Myoskeletal examination
Lunges, squats and hopping tests are critical in revealing a football player’s myoskeletal system. Testing and assessing how the muscles function, whether they are healthy and identifying any defects or problems in the back area and the pelvic region, which can cause problems with hamstrings, are all part of a rigorous examination of one of the basic systems of footballers’ quality of fitness and health.
Movement examination and isokinetics
Footballers are always subject to potential injuries, especially as they stress their muscles. Football medicals focus on examining how the muscles work together and how they produce movements. In doing so they can recognize any possible weak points which increase the potential for injuries or they can identify those areas that are most likely to get injured and thus make more preventive interventions.
Measuring body fat
Ensuring that football players have a low body fat score is a top priority for clubs, considering that it is an indicator of good health and of good shape and fitness. In fact, football medicals examine and measure potential new signings’ body fat using different methods, to make sure that it rests somewhere near 10%, which is the acceptable score for professionals.
Testing speed and sprint
Clubs want their players to be quick and physical as they can be in the game for a long time and give their best to succeed. So, before signing new players they need to be sure that they do well in sprint tests and they have good speed – note that for professional players it is expected that they can run a 20-meter distance in less than 3 secs.
Getting deep scanning
Some potential new players come with a record of reported health issues or their assessment reveals some such issues and this is when they get deep scanning for a more complete and holistic view of all joints and muscles and all myoskeletal systems in general.

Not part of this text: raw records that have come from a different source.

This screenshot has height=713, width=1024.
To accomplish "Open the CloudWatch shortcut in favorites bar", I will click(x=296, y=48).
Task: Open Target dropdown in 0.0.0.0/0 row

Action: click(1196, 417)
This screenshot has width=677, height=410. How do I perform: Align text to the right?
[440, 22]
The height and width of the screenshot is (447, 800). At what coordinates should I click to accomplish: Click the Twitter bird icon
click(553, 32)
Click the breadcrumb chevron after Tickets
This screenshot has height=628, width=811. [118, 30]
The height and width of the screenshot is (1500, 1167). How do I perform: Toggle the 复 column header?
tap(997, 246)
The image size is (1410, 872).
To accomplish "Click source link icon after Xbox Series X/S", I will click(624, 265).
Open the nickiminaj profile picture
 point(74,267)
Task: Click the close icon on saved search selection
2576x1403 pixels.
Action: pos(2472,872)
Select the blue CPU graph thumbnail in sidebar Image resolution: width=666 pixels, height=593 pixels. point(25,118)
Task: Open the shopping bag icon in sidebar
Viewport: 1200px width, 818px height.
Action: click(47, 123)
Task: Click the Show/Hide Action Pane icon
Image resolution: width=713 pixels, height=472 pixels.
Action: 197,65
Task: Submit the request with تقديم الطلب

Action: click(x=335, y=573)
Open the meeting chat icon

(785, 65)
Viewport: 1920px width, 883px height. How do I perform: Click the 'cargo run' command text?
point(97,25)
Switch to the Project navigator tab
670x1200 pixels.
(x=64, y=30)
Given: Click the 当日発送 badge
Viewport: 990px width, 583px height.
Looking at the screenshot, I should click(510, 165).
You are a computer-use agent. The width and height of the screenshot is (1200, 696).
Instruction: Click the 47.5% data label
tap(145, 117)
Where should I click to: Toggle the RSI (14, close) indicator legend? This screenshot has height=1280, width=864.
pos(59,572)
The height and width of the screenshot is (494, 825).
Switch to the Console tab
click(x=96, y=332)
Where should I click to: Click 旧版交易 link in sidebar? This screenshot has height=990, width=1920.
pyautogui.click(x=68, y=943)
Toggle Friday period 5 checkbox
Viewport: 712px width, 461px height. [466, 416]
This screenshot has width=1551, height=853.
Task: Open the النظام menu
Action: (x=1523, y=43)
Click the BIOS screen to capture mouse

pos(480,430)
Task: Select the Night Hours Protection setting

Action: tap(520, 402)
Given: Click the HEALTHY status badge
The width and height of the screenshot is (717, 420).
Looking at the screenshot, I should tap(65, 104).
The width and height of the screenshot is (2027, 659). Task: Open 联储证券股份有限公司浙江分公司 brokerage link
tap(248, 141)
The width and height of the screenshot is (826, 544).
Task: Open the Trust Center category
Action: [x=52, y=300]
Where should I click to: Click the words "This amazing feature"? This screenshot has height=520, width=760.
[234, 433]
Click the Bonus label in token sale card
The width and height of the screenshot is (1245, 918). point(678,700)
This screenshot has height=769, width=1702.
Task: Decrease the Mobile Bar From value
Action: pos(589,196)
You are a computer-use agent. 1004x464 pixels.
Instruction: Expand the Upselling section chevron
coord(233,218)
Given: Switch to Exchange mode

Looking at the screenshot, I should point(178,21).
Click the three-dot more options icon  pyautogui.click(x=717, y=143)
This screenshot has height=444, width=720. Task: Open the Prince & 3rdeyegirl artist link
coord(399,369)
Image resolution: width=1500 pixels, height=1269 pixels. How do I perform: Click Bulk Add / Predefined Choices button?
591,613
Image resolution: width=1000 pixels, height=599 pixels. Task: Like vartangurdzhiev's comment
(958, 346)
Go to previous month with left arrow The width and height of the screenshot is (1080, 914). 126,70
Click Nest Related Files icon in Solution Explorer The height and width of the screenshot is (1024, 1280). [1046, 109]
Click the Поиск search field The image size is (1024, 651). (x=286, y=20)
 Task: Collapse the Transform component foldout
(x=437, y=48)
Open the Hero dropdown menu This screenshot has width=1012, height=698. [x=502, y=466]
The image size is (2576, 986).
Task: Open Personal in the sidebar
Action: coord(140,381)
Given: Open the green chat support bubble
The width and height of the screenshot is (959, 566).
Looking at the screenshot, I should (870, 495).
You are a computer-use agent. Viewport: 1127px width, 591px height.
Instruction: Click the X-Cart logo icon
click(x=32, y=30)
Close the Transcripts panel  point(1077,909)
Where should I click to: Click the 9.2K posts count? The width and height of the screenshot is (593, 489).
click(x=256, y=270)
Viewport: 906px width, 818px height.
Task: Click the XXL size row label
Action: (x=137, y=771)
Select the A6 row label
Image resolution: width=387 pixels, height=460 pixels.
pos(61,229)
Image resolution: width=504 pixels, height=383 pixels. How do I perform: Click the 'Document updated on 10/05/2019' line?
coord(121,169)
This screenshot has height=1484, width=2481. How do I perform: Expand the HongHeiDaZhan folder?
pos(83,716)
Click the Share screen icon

Scanning provides more accurate information on the condition of the prospective transfers and so offers a more rounded profile of the footballer’s risks.
Clubs’ executives make use of the football medicals assessments in their final decisions to sign new players. Football medicals list the results, report the scores and these are then used for evaluating possible risks coming along with the players. This is why both players and the clubs’ themselves are anxious to obtain the football medical outcomes!